# start of Supplied material
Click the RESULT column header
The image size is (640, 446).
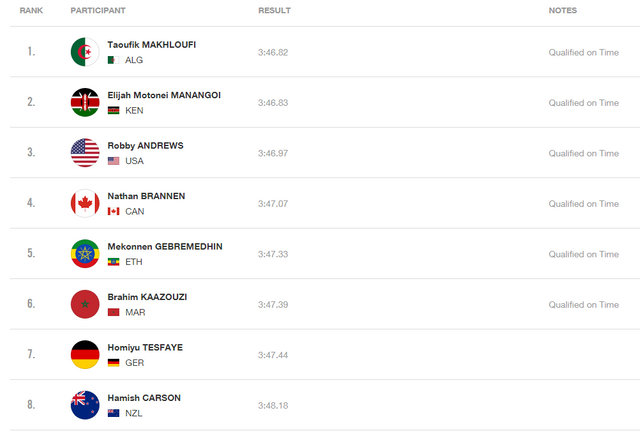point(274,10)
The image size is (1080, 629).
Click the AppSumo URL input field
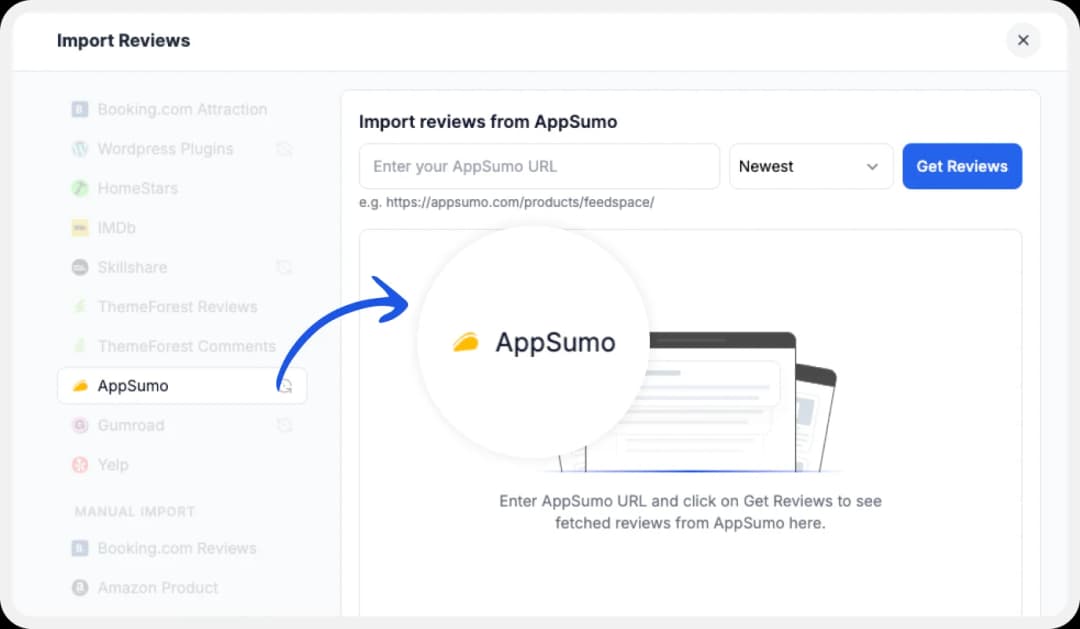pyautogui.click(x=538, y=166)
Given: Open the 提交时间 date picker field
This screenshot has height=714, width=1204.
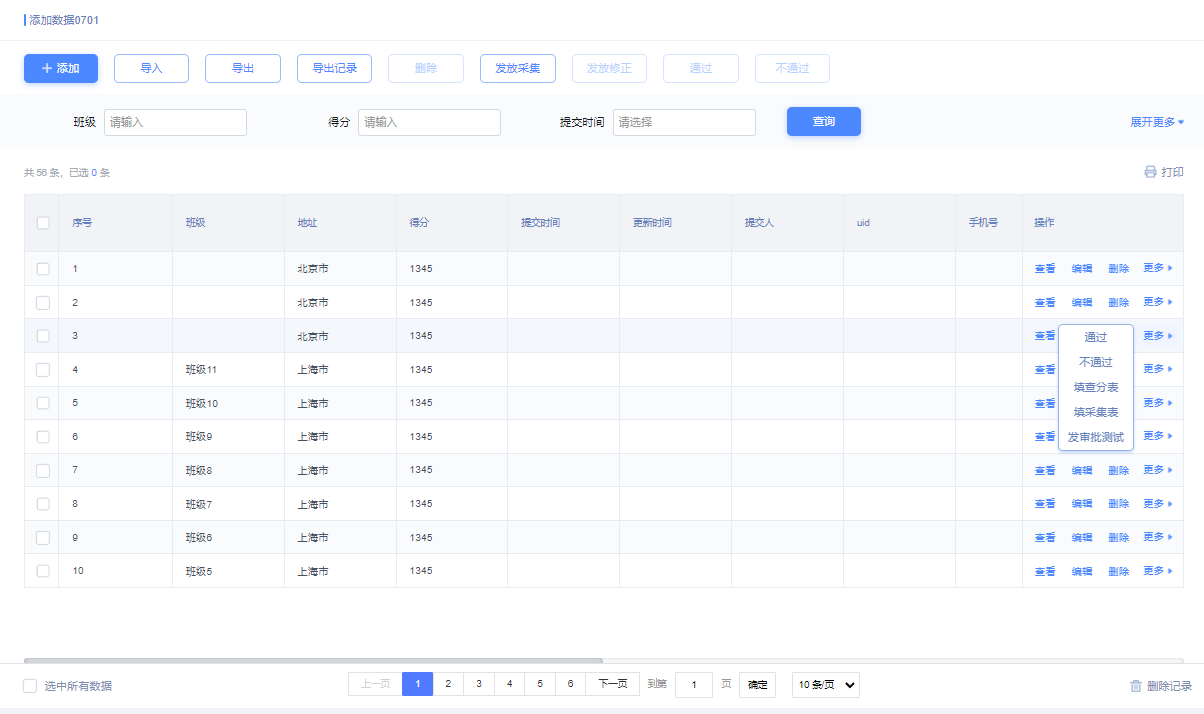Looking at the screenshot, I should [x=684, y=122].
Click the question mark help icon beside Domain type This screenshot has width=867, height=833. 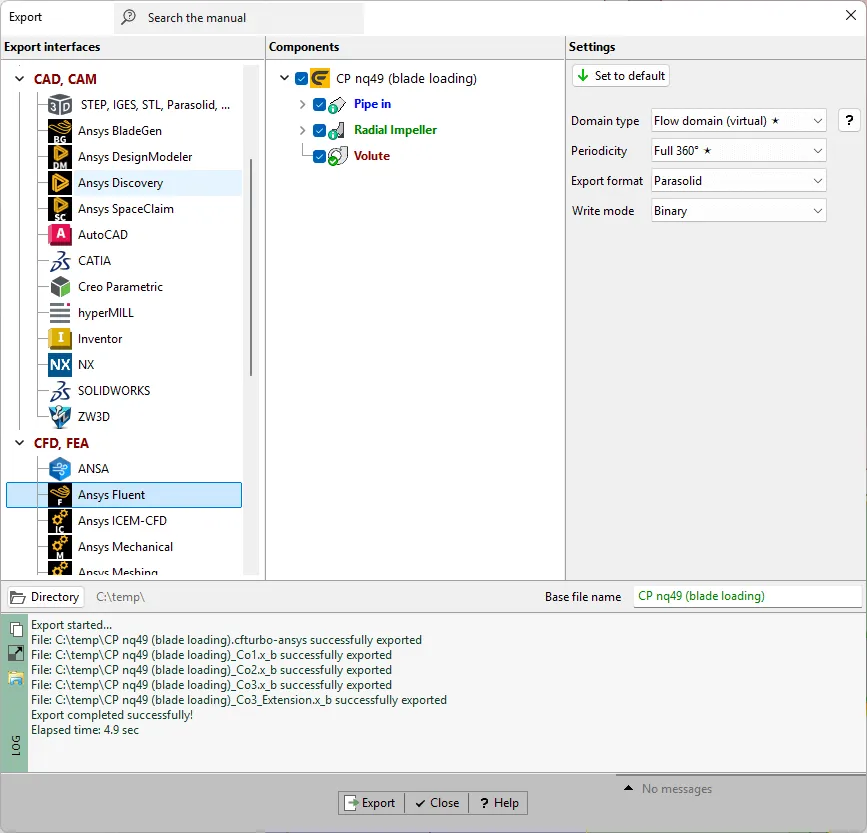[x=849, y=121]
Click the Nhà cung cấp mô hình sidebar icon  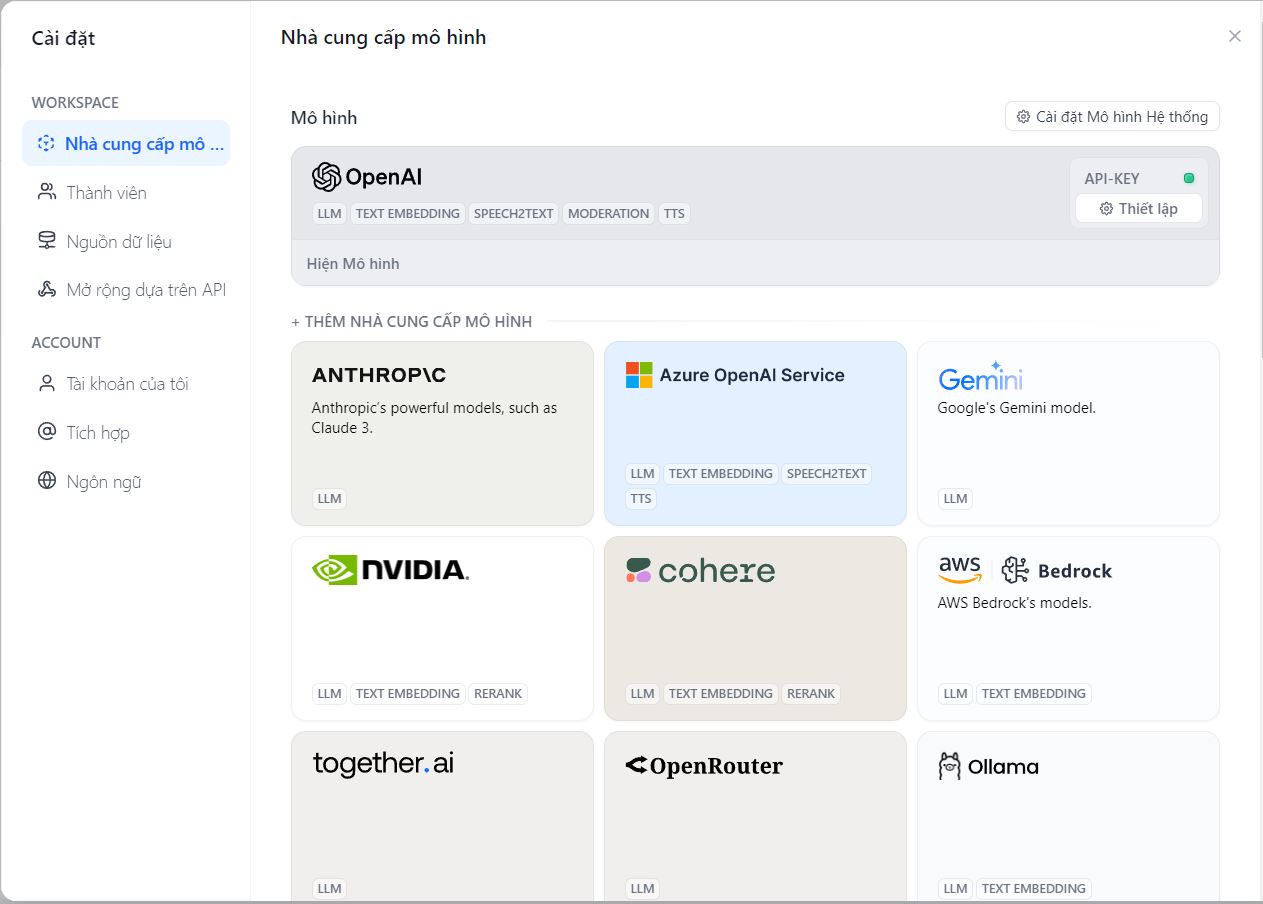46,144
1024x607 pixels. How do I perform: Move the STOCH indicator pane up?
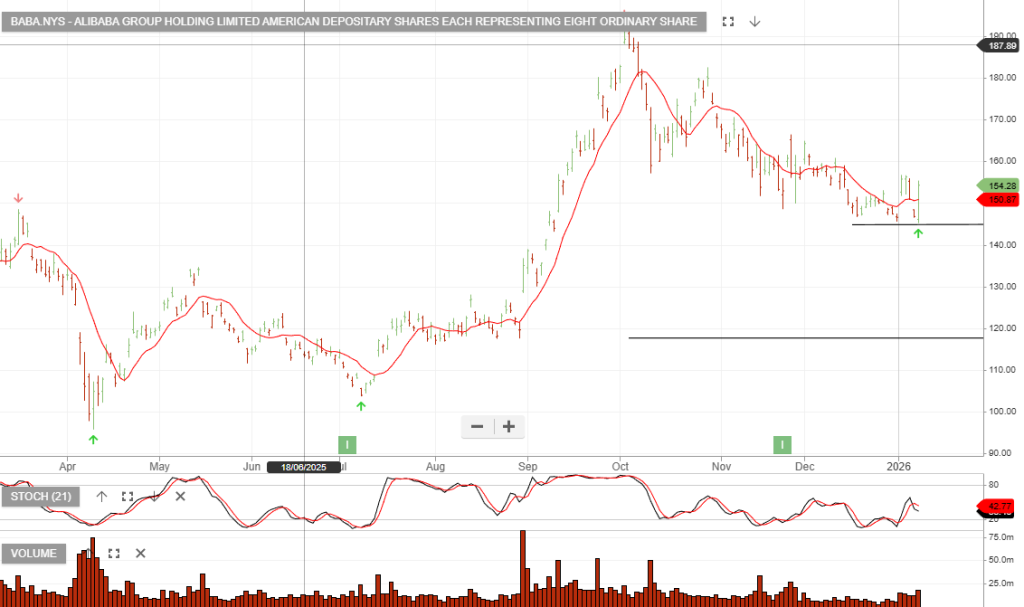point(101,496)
# end of Supplied material
# start of Supplied material
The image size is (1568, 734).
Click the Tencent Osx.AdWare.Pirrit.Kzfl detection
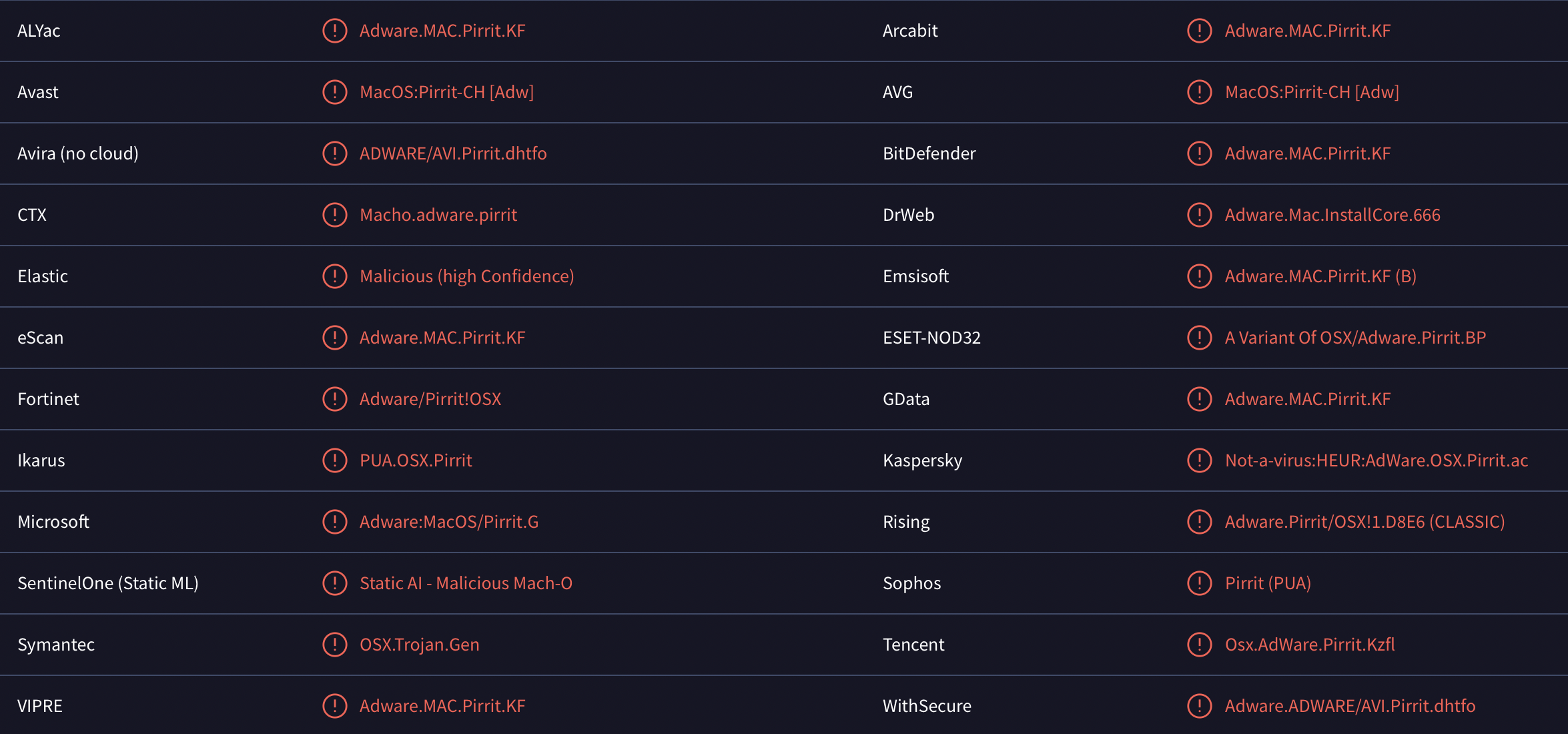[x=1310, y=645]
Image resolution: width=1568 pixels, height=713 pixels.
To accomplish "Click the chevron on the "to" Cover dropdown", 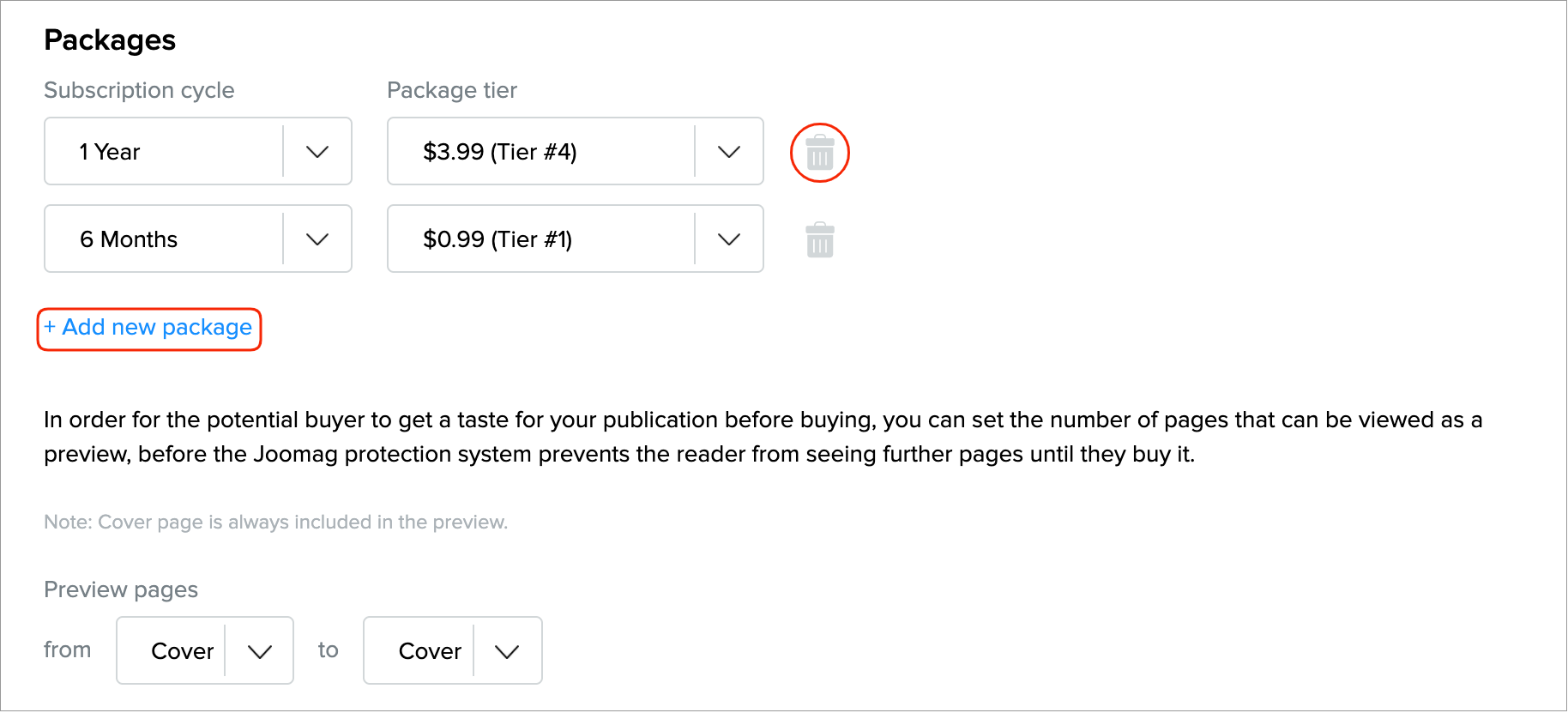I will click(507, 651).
# end of Supplied material
Job
Copy the entries from the line with "1024x607 pixels. How" to the line with "point(101,496)", substituting "panel" for "pane" and changing nothing else. Leave the pictures out.

Output for this task
1024x607 pixels. How do I perform: Move the STOCH indicator panel up?
point(101,496)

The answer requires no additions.